From that night, the family bond between the Jacksons and Lisa only grew tighter. Kelly organized a “first birthday” on the anniversary of Blake’s stem cell transplant. Lisa was there.
Blake received his First Communion. The family attended the local Festival of Trees during the holidays. Lisa was there.
Blake, the baby who was once given a 15 percent chance of ever walking again, began playing hockey. Lisa was a familiar sight sitting in the crowd alongside John, Kelly, and Kathleen.
When Blake started golfing, Lisa would tee it up with him a couple times every summer.
Even Kathleen, who grew up in a family of nurses, was further inspired by Lisa’s care of Blake to pursue her own education and career as a nurse, ultimately returning to school to earn a Doctor of Nursing Practice degree — a degree Lisa possesses.
And once Blake, now 24, reached his teenage years, he began driving his growing friendship with Lisa.
“It’s hard to even put into words what Lisa means to me,” he said. “When you look at who are the most important people in your life, she’s definitely on the list, knowing the impact she has had on our whole family.”
Blake started by texting Lisa every May during National Nurses Week, thanking her endlessly. Then he began arranging more rounds of golf and getting together for dinner.
When it came time for Blake to apply for college, he credits Lisa with helping to get him into Michigan State University. (Like any courteous familial relationship, this is a claim Lisa likes to rebuff. Blake would graduate in 2023 and begin working as an estimator for a large construction company.)
And when Blake graduated high school and his family threw his grad party, Lisa was undoubtedly invited.

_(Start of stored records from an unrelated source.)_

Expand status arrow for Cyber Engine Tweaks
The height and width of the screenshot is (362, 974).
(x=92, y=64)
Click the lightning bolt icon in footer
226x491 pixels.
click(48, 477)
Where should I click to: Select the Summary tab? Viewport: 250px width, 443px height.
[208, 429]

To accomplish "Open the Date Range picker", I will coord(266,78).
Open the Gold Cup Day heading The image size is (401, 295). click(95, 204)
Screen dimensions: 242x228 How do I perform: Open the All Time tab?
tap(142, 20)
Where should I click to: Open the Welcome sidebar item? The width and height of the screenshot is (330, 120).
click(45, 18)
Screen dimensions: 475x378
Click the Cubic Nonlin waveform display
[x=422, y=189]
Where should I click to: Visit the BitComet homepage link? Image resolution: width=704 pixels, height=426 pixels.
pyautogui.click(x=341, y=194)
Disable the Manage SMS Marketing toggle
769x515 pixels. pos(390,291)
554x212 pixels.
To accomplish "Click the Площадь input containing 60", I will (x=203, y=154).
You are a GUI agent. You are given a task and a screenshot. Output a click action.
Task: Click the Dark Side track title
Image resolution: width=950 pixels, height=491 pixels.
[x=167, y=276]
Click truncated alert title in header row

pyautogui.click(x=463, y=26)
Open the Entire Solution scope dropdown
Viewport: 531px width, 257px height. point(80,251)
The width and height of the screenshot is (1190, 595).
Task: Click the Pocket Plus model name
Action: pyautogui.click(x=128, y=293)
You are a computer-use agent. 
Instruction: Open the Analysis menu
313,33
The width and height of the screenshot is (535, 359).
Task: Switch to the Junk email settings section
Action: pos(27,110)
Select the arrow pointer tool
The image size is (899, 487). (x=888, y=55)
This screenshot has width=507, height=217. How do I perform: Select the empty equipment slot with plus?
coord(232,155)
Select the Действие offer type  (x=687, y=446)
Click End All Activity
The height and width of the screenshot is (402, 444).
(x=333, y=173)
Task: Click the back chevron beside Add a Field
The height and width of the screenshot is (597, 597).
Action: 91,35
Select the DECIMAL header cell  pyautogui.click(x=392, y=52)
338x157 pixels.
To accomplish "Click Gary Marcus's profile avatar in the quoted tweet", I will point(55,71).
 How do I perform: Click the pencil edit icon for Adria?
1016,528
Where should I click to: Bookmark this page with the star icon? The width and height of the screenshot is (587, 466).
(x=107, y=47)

But Blake sprung a surprise, special request on her — a literal sign of their shared history and the bond they established.
Blake wanted to get matching tattoos, a first for Lisa, but the second for Blake.
“I know that if I asked her, she would be the only one who would say yes,” he said.
The pair drove around looking for a tattoo parlor that could accommodate them on short notice — it had to be done soon before Lisa lost her nerve.
When they found one, they each got the tattoo they had designed — the Chinese characters for “Nurse” and “Patient” connected by a heart on their rib cages. Blake’s, though, was unique in that the tattoo lies halfway between his thoracotomy and chest tube scars from his surgery in 2001.
This truly would keep them connected forever. But to them, that was never in doubt.
“Every time I’m with him and his family, it gives you reason to hope, and it’s a reminder that there is good that comes out of the work we do,” Lisa said. “I’m grateful to be in their life and to have them in mine.”
Says Kelly, “I am thankful that God put her in our lives.”